Instructions for the task
Look through the records and copy each line with the string "agent" in it.

Source records
•••

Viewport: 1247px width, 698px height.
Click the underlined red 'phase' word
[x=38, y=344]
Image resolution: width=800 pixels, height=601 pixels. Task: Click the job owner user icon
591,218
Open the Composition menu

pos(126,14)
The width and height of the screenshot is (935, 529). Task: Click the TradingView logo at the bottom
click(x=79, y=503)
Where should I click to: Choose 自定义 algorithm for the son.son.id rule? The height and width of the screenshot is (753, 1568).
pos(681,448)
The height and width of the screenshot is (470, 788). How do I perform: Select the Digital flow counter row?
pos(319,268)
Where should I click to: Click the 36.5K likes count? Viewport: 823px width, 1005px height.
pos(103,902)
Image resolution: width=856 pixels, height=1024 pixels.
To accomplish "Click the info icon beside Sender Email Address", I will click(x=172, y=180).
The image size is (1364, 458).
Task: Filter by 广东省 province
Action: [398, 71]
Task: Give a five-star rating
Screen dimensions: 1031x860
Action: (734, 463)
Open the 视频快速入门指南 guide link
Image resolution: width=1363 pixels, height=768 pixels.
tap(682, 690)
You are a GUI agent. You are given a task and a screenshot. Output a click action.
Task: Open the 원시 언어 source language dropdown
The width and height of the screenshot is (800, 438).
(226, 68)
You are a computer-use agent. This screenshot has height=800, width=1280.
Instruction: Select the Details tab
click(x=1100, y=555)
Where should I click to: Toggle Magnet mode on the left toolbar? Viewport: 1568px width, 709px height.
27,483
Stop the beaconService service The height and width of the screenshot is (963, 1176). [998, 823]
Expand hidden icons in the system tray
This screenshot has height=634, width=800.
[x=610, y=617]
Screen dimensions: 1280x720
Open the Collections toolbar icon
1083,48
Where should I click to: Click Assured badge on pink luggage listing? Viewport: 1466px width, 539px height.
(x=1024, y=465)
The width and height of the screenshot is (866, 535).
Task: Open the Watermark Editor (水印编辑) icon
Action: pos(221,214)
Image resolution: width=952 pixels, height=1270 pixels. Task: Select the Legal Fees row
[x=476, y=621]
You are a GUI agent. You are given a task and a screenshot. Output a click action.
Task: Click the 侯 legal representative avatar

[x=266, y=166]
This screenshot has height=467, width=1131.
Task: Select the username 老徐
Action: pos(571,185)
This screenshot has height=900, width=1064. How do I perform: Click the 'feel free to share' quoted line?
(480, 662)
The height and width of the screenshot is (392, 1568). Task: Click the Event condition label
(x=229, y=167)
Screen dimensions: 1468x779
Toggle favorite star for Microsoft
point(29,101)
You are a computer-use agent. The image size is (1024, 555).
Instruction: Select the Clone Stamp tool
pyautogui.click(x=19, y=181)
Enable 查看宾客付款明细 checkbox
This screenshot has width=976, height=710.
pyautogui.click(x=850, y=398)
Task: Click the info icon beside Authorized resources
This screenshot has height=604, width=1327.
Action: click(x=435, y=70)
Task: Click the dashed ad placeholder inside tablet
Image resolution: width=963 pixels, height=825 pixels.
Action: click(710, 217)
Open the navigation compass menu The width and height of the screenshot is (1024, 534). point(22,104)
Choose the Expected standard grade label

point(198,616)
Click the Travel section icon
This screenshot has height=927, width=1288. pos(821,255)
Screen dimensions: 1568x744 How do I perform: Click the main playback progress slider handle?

•••

The completed task
You are a GUI agent. You are given a task and a screenshot. Output a click action.
You are a computer-use agent. This screenshot has height=800, width=1280.
You are a GUI agent. You are given a task and a screenshot. Output a click action.
You are a computer-use agent. The image size is (1024, 555).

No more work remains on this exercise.